5) Why Peterson satisfies the three requirements (exam-ready points)
Mutual Exclusion
If both are interested (flag[0]=flag[1]=true), only one can pass because turn can hold only one value.
The process that does not have the other’s turn proceeds; the other remains in the while loop.
Progress
If only one process wants to enter, it does not wait (the other’s flag is false).
If both want to enter, the turn mechanism ensures one is selected (no indefinite postponement).
Bounded Waiting
Each process gives priority to the other by setting turn=j.
After a process exits (sets flag[i]=false), the waiting process can proceed, preventing starvation in the two-process case.
Limitation (must mention)
Busy waiting: the waiting process spins and wastes CPU cycles.

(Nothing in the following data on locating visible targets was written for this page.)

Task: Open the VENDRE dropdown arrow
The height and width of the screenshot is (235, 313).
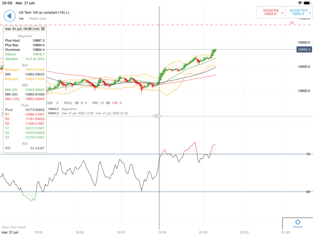Action: (x=282, y=13)
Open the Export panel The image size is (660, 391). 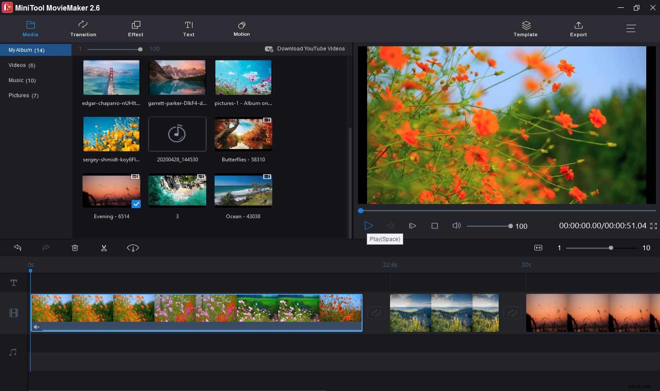[x=578, y=28]
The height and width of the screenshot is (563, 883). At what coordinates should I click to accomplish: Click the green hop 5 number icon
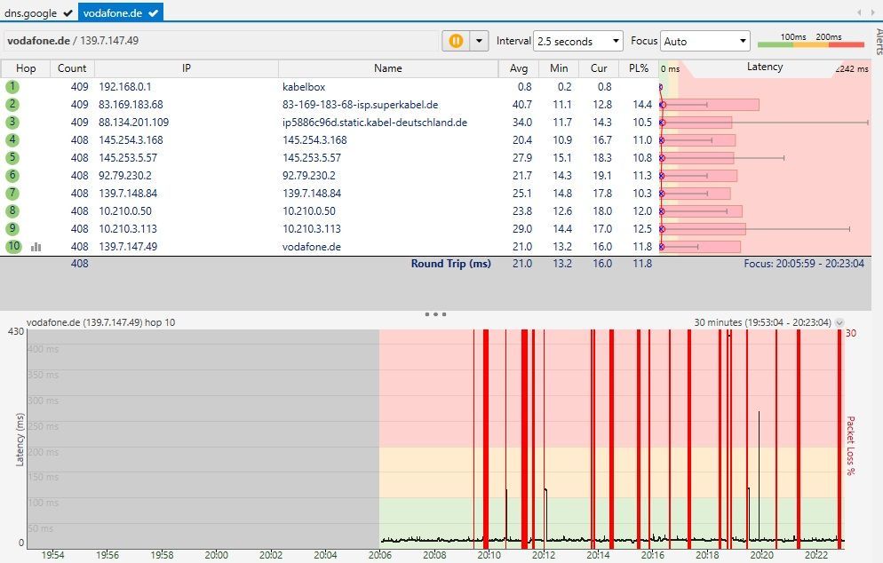(x=12, y=158)
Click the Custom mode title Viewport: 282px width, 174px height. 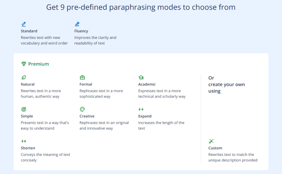pyautogui.click(x=215, y=148)
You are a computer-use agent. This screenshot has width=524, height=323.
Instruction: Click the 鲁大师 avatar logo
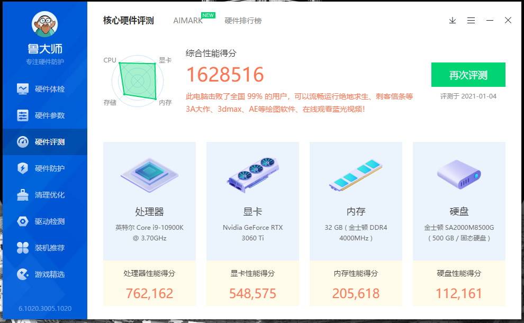(x=45, y=24)
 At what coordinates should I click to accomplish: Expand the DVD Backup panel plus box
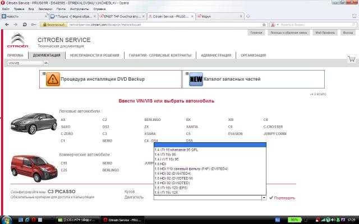click(x=43, y=73)
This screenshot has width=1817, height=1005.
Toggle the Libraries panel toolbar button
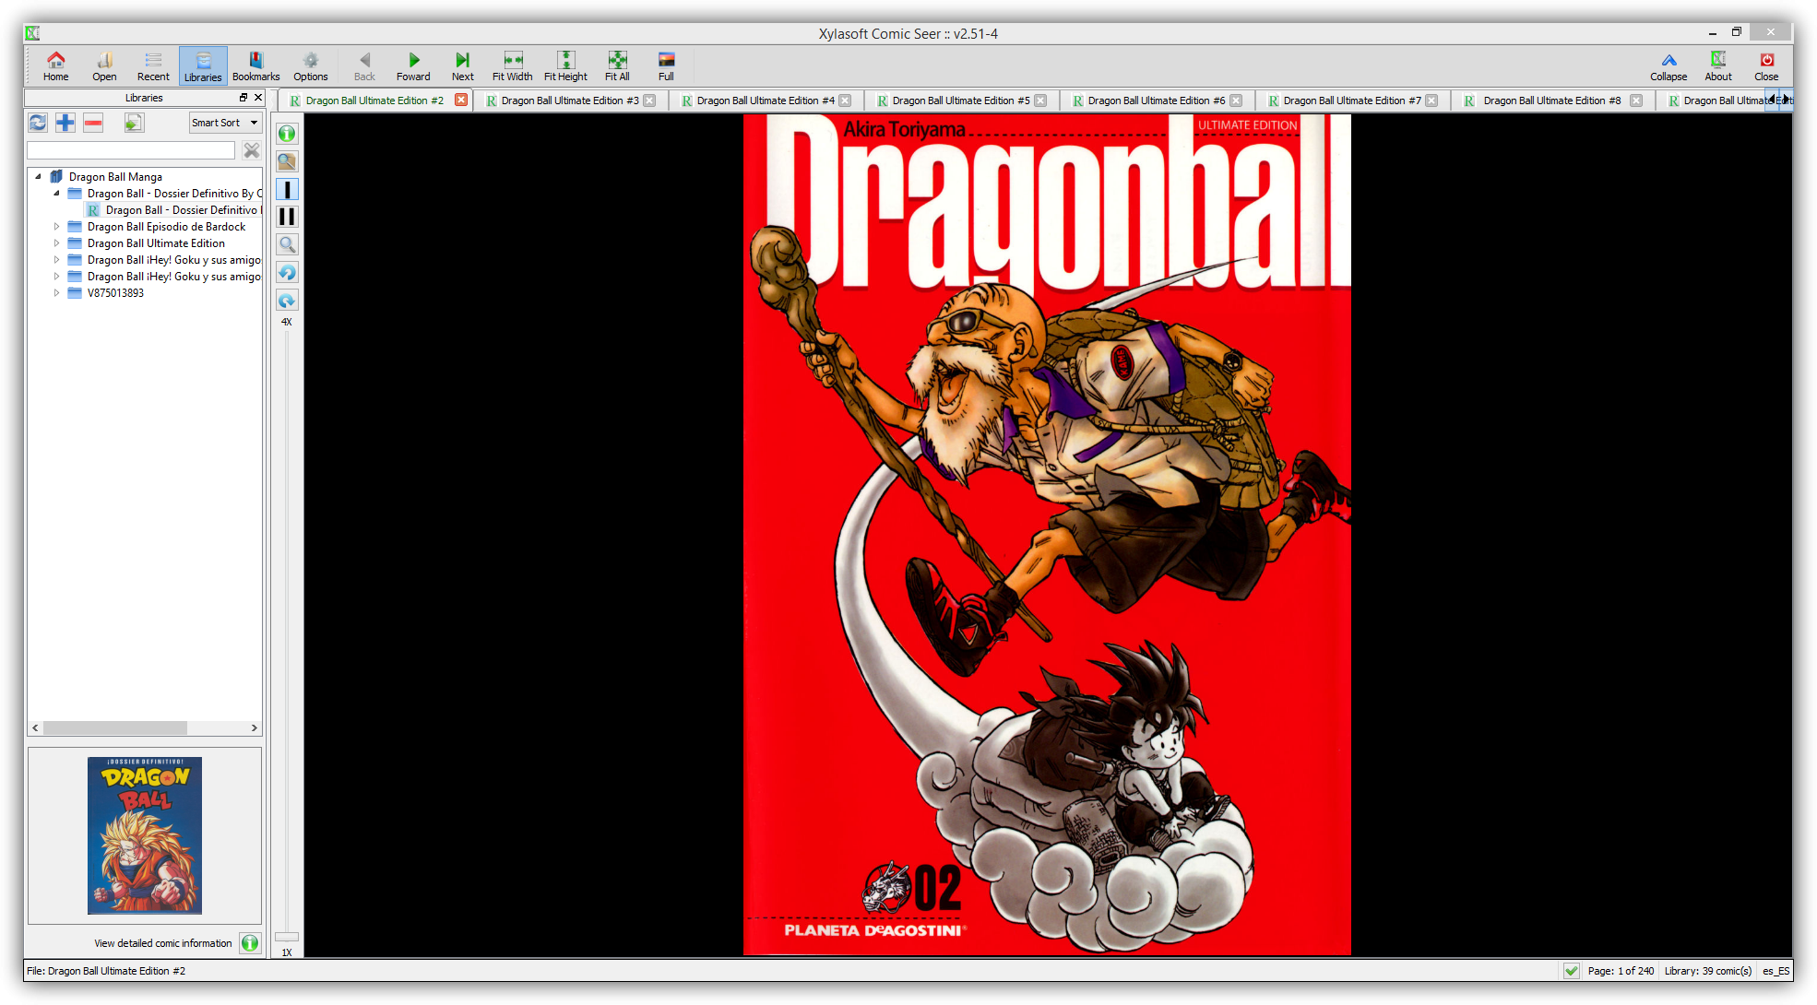[203, 65]
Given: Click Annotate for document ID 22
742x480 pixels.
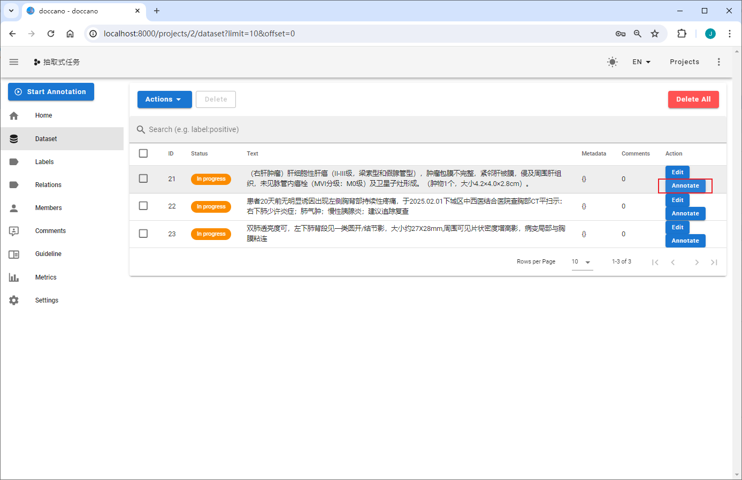Looking at the screenshot, I should pos(685,213).
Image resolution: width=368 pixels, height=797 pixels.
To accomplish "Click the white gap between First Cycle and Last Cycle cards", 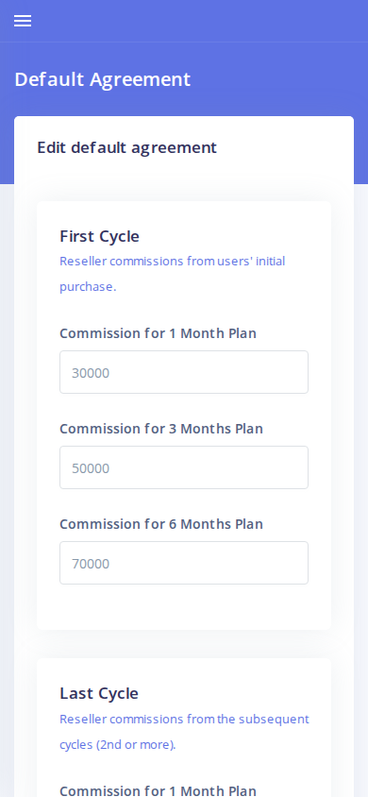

Modern CPUs/compilers may reorder memory operations; classic Peterson logic is taught for algorithmic understanding, while real systems use hardware-supported synchronization primitives.
Worked Example
Shared counter update protected by Peterson’s solution (concept)
Two processes update a shared variable count. The update must be inside the critical section.
Critical section example
// shared
int count = 0;
// critical section (protected by Peterson entry gate)
count = count + 1;
What Peterson ensures
Only one process executes count = count + 1 at a time.
No lost updates due to unsafe interleavings.
The other process waits at the gate condition and enters after exit.
One-Page Summary
Peterson’s solution is a classic software-only mutual exclusion algorithm for two processes.
Shared variables: flag[2] (intent) and turn (tie-breaker).
Entry protocol: set flag[i]=true, set turn=j, then wait while (flag[j] && turn==j).
Gate condition: a process waits only if the other is interested and it is the other’s turn.
Satisfies: mutual exclusion, progress, bounded waiting (for two processes, under classic assumptions).
Limitation: uses busy waiting; modern systems typically rely on hardware-supported primitives for real locking.